Section 79 introduced by Companies (Amendment) Ordinance, 1998 provides that a company may issue sweat equity shares of a class of shares already issued to a class of employees. These shares may be issued at a discount or for consideration other than cash for providing know-how or making available rights in nature of intellectual property rights by whatever name called. It is proposed to treat the value of such shares as perquisite in the year in which such option is exercised by the employee or director as the case may be. Where the amount paid for such securities is ‘nil’, the perquisite value shall be the market value of such shares.

A consequential amendment is also made to ‘define’ the cost of acquisition of such shares. In case such shares are ultimately sold, the fair market value of these shares at the time of exercise of option would be their cost of acquisition for the purposes of capital gain.

The proposed amendment will take effect from the 1st day of April 2000 and apply in relation to assessment year 2000-2001 and subsequent years.

TopRemoval of approval by the Central Government

The existing provisions of section 36 (1)(viii) provide for deduction of an amount not exceeding 40% of the profits derived by a financial corporation engaged in providing long-term finance for industrial or agricultural development or development of infrastructure facility in India or a public company formed and registered in India with the main object of carrying on the business of providing long-term finance for construction or purchase of houses in India for residential purposes, provided the amount is carried to a special reserve account. The deduction is, however, allowable only if the financial corporation or the company is approved by the Central Government.

As a measure of simplification, the Bill proposes to remove the requirement of approval by the Central Government for the purposes of the said section.

The proposed amendment will take effect from 1st April, 2000 and will, accordingly, apply in relation to the assessment year 2000-2001 and subsequent years.

Amendments of sections 44AD, 44AE and 44AF to provide for claiming lower profits.

Under the existing provisions of section 44AD, 44AE, and 44AF, presumptive tax schemes are provided for computing the profits and gains of the business of civil construction, the business of plying, hiring or leasing goods carriages and retail trade in any goods or merchandise, respectively. There is no requirement for the assessee to maintain books of account for such business and to get them audited, if the deemed profits and gains are taken as taxable profits of such business.

The Bill proposes to provide an enabling clause for an assessee to claim his income to be lower than the deemed profits and gains, subject to the condition that the books of account and other documents are kept and maintained as required under section 44AA and the assessee gets his accounts audited and furnishes a report of such audit as prescribed under section 44AB.

TopReceipts of money in convertible foreign exchange to be considered for deduction when received beyond the period of six months with the approval of the Reserve Bank of India.

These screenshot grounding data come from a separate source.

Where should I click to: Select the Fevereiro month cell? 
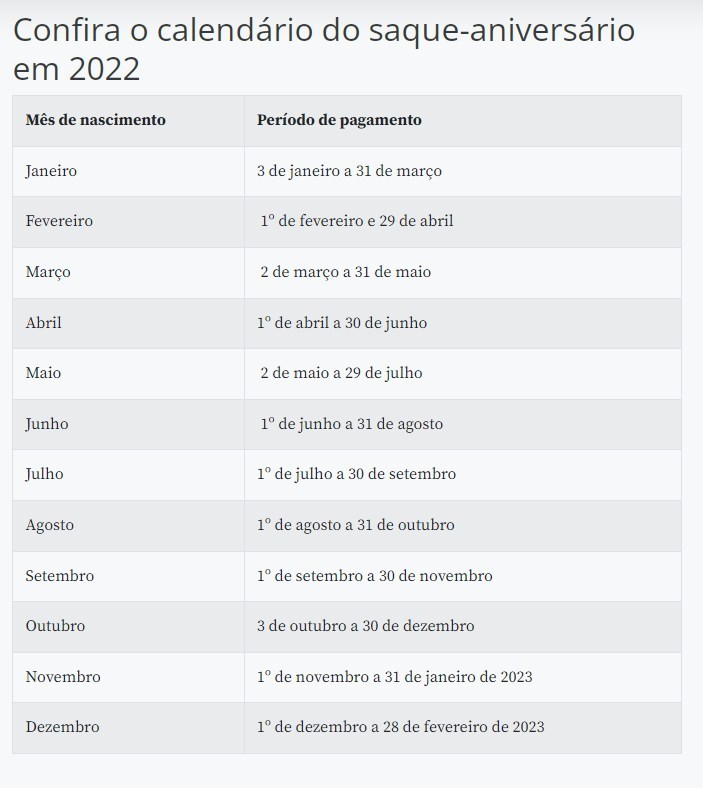coord(59,221)
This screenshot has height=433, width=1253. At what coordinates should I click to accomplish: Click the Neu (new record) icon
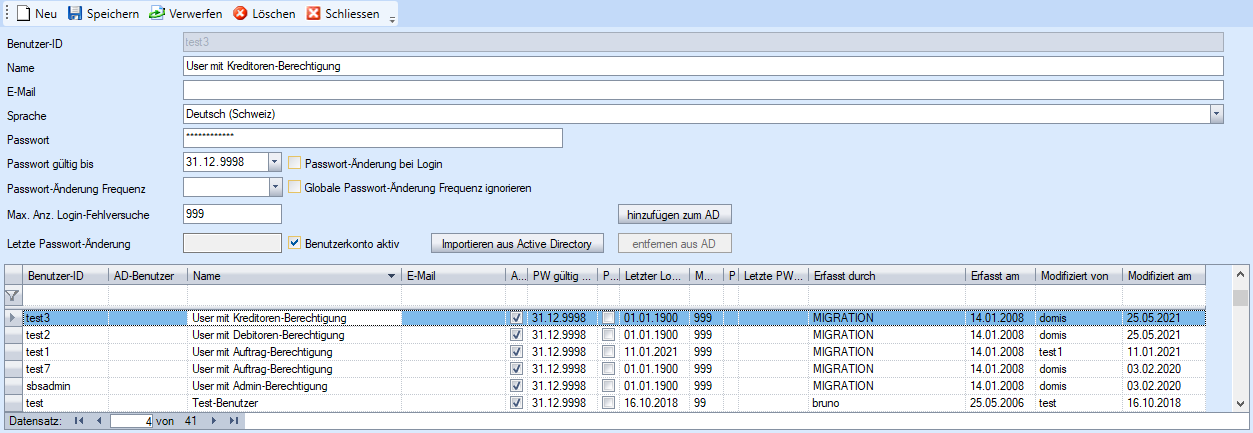coord(22,14)
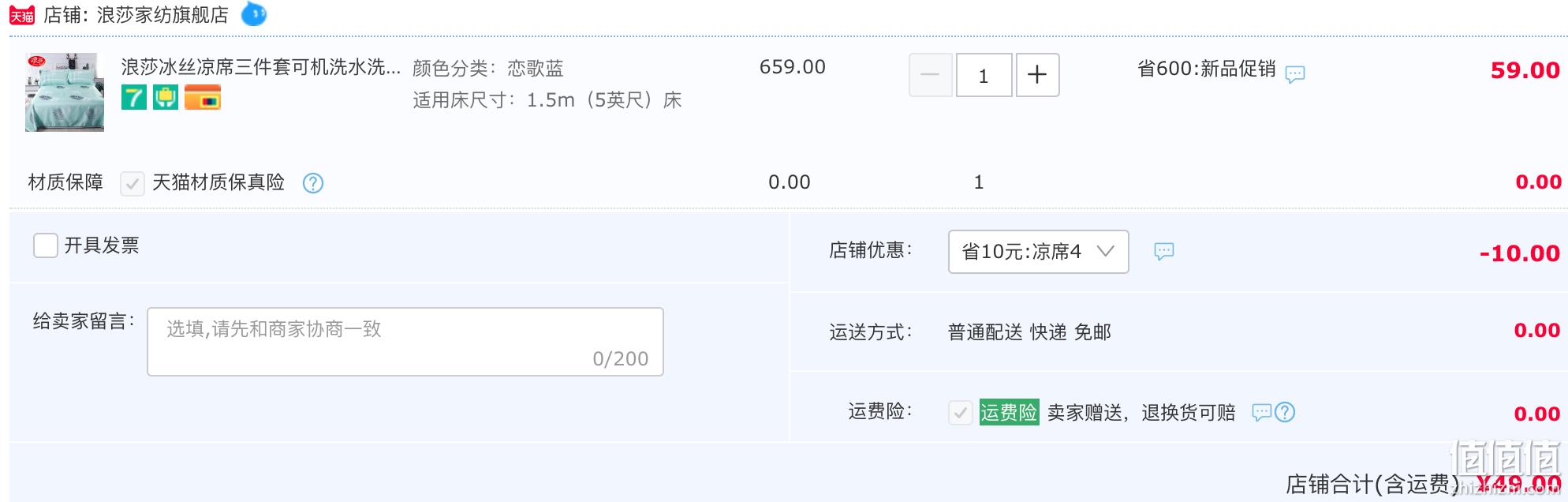
Task: Click the green 7-day return badge
Action: [x=134, y=97]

Under the existing provisions of section 80HHB, 80HHE, 80-O, 80R, 80RR, and 80RRA, when the receipts in convertible foreign exchange are received after a period of six months from the end of the previous year, the approval of the Chief Commissioner or Commissioner is required to avail of the deduction. As obtaining such approval from the Chief Commissioner or Commissioner often results in delay, it is proposed to do away with such approval, as the Reserve Bank of India in any case monitors such remittances and accords approval in case of delay. As a result where remittances are brought after the period of six months, the approval of the Reserve Bank of India or any such authority authorised to deal with any law governing such receipts shall suffice. However, the requirement of a furnishing a certificate shall continue in the provisions. It is also proposed to amend section 155 to enable the assessing officer to amend the assessment order within a period of four years in such cases.

These amendments will take effect from the 1st day of June, 1999.

Amendment of section 80HHC

Forty percent of income derived from the sale of tea grown and manufactured by the sellers in India is chargeable to tax as the rest is regarded as agricultural income. In some cases where the tea is being exported, the deductions under section 80HHC are being computed with reference to the composite income, including the income not chargeable to income-tax. To clarify doubts, it is proposed to provide that for the purposes of computing deduction under section 80HHC, the amount of income not being charged to tax under the Act shall in no case be eligible for deduction under the section.

This amendment shall be effective retrospectively from the 1st day of April 1992.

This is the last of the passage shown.